Varadkar and Martin will not back national herd cut, IFA told
FG and FF clash with Green Party in front of farmers on range of climate change issues
Green Party leader Eamon Ryan: “Betting on not having to measure methane would be a fundamental mistake and a high-risk strategy for the farming community.” Photograph: Tom Honan
Leo Varadkar and Micheál Martin have underlined that they will not support any attempt to reduce the size of the national herd with a view to cutting agricultural carbon emissions.
The Fine Gael and Fianna Fáil leaders were speaking to the national council of Irish Farmers’ Association on Tuesday evening.
Mr Varadkar and Mr Martin also assured farmers there would be no ending of live exports or withdrawal of a derogation for farmers from the demands of an EU nitrates directive designed to reduce water pollution.
However, Green Party leader Eamon Ryan, who may be part of a coalition with either of the bigger parties in forming a new government, laid out the need to cut the herd to address “the climate challenge”, to end live exports and cease the derogation because of deterioration in water quality of rivers and lakes.
During a scrutinising of party policies on Brexit, Common Agricultural Policy (CAP) reform and climate action, Mr Varadkar said there would be no attempt to cut the herd.
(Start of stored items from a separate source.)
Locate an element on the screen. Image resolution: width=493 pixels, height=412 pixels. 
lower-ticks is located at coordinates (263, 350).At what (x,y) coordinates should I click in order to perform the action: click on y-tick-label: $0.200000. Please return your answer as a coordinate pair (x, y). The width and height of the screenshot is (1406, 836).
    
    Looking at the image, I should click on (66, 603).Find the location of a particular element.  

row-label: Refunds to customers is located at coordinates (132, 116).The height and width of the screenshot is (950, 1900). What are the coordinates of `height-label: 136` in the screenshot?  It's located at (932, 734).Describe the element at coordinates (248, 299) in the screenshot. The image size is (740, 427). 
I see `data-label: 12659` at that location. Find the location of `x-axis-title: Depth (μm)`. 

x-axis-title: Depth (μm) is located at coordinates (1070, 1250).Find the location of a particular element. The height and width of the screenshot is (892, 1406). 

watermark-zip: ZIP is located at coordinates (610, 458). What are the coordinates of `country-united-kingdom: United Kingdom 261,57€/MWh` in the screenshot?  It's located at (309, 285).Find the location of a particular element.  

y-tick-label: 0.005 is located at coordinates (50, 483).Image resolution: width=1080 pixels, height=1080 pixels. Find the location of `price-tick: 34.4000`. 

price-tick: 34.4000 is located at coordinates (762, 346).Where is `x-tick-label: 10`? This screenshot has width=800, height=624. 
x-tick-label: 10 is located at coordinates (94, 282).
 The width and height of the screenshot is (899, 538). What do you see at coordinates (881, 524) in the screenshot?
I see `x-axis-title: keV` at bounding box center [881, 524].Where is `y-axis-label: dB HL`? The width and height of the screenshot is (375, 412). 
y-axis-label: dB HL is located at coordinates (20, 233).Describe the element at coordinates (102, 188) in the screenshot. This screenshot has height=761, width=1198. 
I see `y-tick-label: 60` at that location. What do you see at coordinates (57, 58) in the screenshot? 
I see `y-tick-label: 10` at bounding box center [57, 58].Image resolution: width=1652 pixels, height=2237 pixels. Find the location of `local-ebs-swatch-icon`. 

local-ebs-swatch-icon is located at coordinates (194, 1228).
However he said this meant everything else in a Teagasc plan would have to be implemented to ensure the required emissions reduction.
Emissions and biodiversity
If he was in government-formation talks with the Greens, Mr Varadkar said he would stress the overall objective of reducing emissions and increasing biodiversity.
“ The agri-food sector has become more climate efficient in recent years,” he said. “But we need to do more. ”
IFA president Tom Cullinan asked Mr Martin if retaining live exports would be a red line in forming a new governmentwhile noting “another party [the Greens] have a different view”.
Mr Martin said he was not inclined to declare red lines but added: “Live exports will continue.”
On the issue of methane from agriculture, he and Mr Varadkar said they would have to look at the science before deciding it should be treated differently to the greenhouse gas CO2.
Mr Ryan warned that “betting on not having to measure methane would be a fundamental mistake and a high-risk strategy for the farming community”. He said methane could be used to generate renewable energy by deploying anaerobic digesters using farm wastes “at the point of generation”.
When asked about carbon tax increases penalising farmers by way of “a €700 million hit”, while the aviation sector was paying nothing, Mr Ryan accepted a lot of farmers were in crisis. He said ensuring they were paid properly would ease the effects of necessary increases in the price of agri-diesel. His response was greeted by groans in the audience.
When it was noted the nitrates derogation applied to only 6 per cent of farmers, who were in dairying and contributing €900 million to their local economies, he replied: “How should we address the water quality issue?”